▸ Passage shown
---*---
After centuries of human impact on the world's ecosystems, a new study from Flinders University details an example of how a common native bee species has flourished since the very first land clearances by humans on Fiji.
In a new paper in Molecular Ecology (DOI: 10.1111/mec.16034), research led by Flinders University explores a link between the expansion of Homalictus fijiensis, a common bee in the lowlands of Fiji, which has increased its spread on the main island Viti Levu alongside advancing land clearance and the introduction of new plants and weeds to the environment.
"Earlier research connected the relatively recent population expansion to warming climates, but our study reveals an interesting and positive response from an endemic species to human modifications to the landscape which commenced about 1000BC," says lead author, Flinders University researcher James Dorey.
"This species is a super-generalist pollinator (pollinates many plant species) and likes to nest in open, cleared ground, so one of the most important bee pollinators in Fiji actually appears to have benefited from human arrival and subsequent clearing of land in Fiji."
---*---
▸ Given information
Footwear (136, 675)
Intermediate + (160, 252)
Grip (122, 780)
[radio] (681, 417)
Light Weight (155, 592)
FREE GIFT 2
---*---
▸ Tasks for this exercise
• 1. In the passage about Fiji's native bee, when did human changes to the landscape begin?
• 2. Continue the passage about Fiji's native bee from the point where it stops.

▸ Numbered responses
• 1. About 1000BC.

• 2.
The study examined changes in native bee populations in Fiji using phylogenetic analyses of mitochondrial and genomic DNA. They show that bee populations in Fiji expanded enormously, starting about 3000 years ago and accelerating from about 2000 years ago.
Compared to the main island, Mr Dorey says no corresponding change in bee population size was found for another major island, Kadavu, where human populations and agricultural activities have been historically very low.
"That is too recent to be explained by a warming climate since the last glacial maximum which ended about 18,000 thousand years ago," says senior author Associate Professor Michael Schwarz in the new paper.
"Instead, we argue that the expansion of Fijian bee population better coincides with the early occupation of the Pacific islands by the somewhat-mysterious Lapita people, and this expansion accelerated with increasing presence of later Polynesians in Fiji who modified the landscape with their agricultural practices."
The research is an example of how the impacts of early human dispersals can be inferred even when fossil records are not available and when climate change is a complicating factor.
One possible downside of super-generalist pollinators, such as the endemic Fijian halictine bee Homalictus fijiensis, is that they could encourage the expansion of introduced weeds and exotic crop species - exacerbating other ecosystem changes in the long run.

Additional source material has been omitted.